>>>>

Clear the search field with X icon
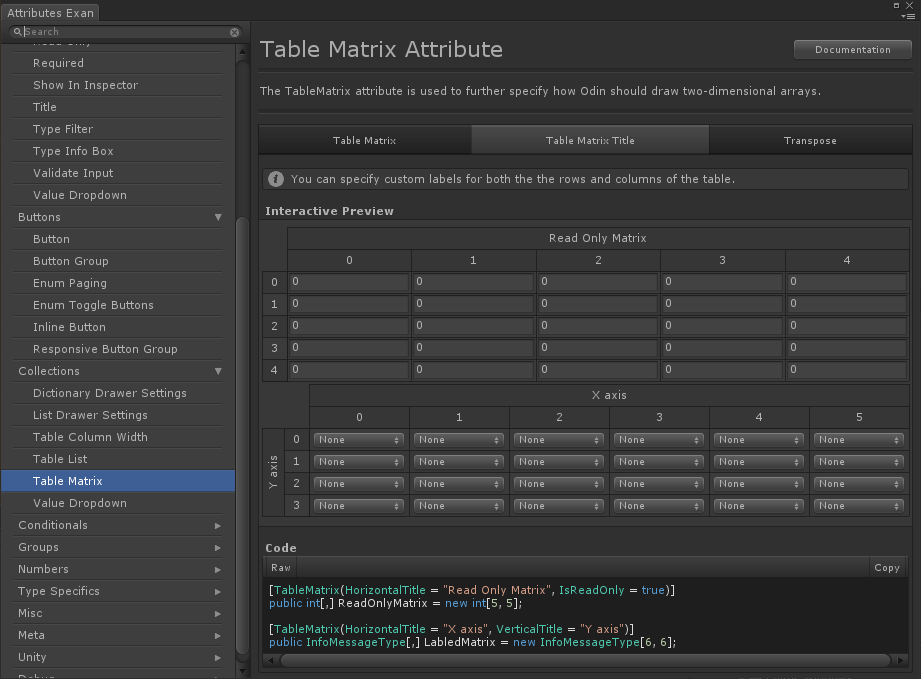921x679 pixels. [x=234, y=32]
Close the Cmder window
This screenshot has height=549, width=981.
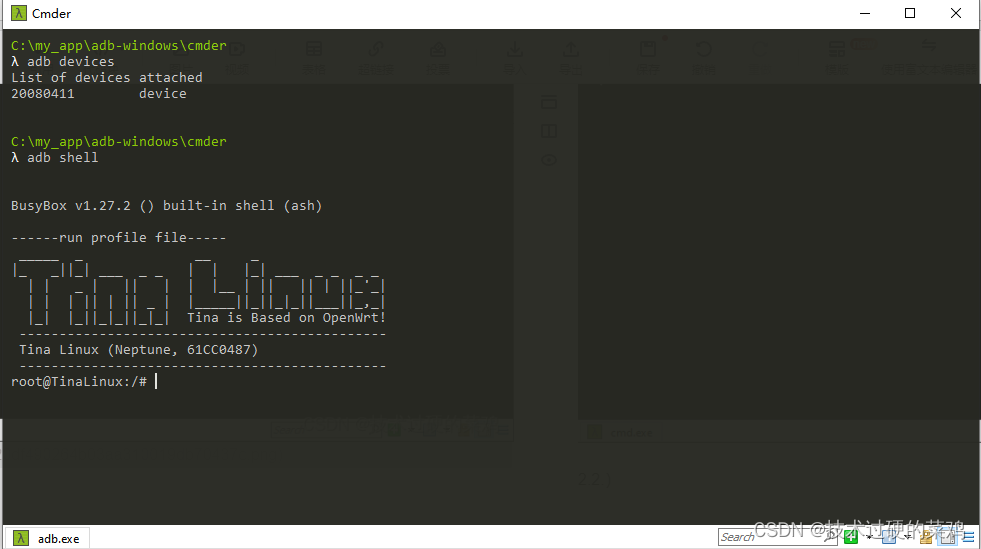click(956, 14)
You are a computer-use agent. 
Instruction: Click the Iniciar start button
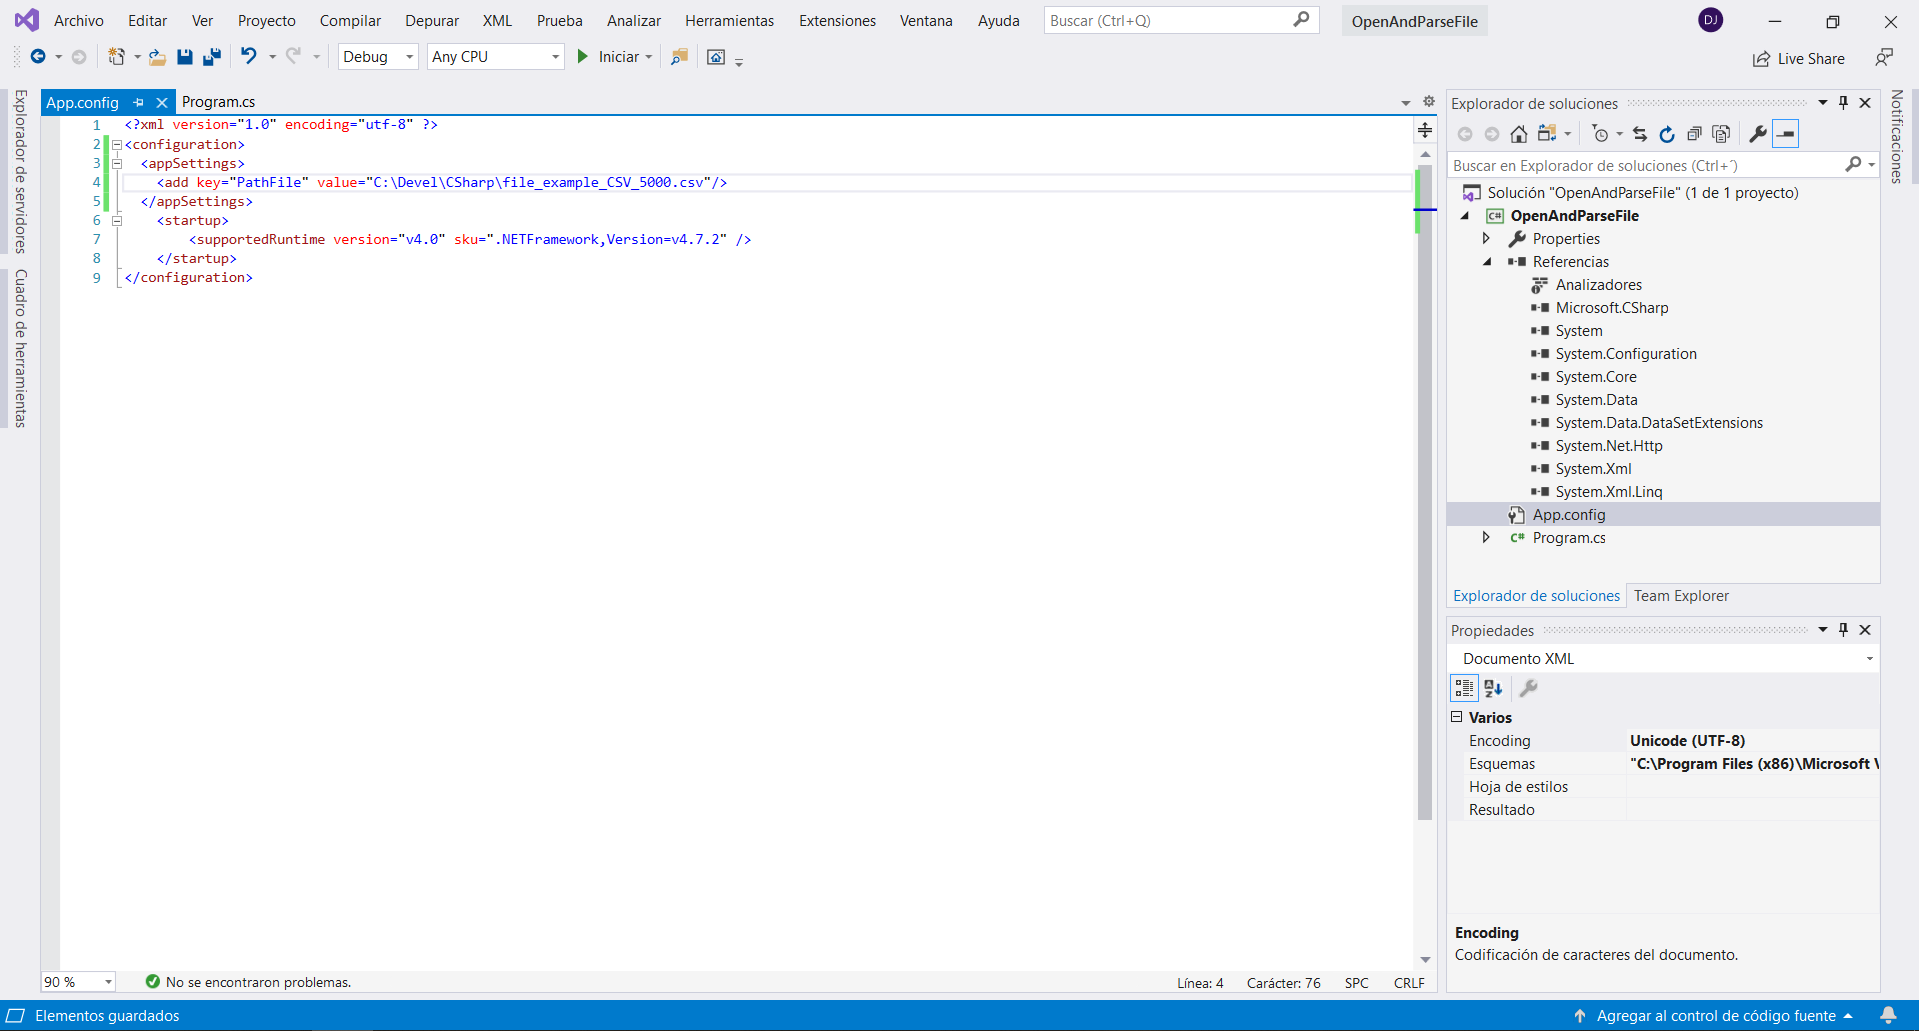609,57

<<<<

▶ **Required action**
Write out the whole listing above exactly; do not include the pictures.

▶ **Written answer**
Clear the search field with X icon
921x679 pixels. [x=234, y=32]
Close the Cmder window
This screenshot has height=549, width=981.
click(956, 14)
You are a computer-use agent. 
Instruction: Click the Iniciar start button
609,57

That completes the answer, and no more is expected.